---------- RECORDS SHOWN ----------

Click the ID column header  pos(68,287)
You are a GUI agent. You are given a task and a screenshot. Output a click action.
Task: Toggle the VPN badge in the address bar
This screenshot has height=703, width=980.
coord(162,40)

----------

**PROBLEM DESCRIPTION**
Rewrite all of the entries above as a JSON list of strings, one string per line, leaving out any blank lines.

**THE ANSWER**
[
  "Click the ID column header  pos(68,287)",
  "You are a GUI agent. You are given a task and a screenshot. Output a click action.",
  "Task: Toggle the VPN badge in the address bar",
  "This screenshot has height=703, width=980.",
  "coord(162,40)"
]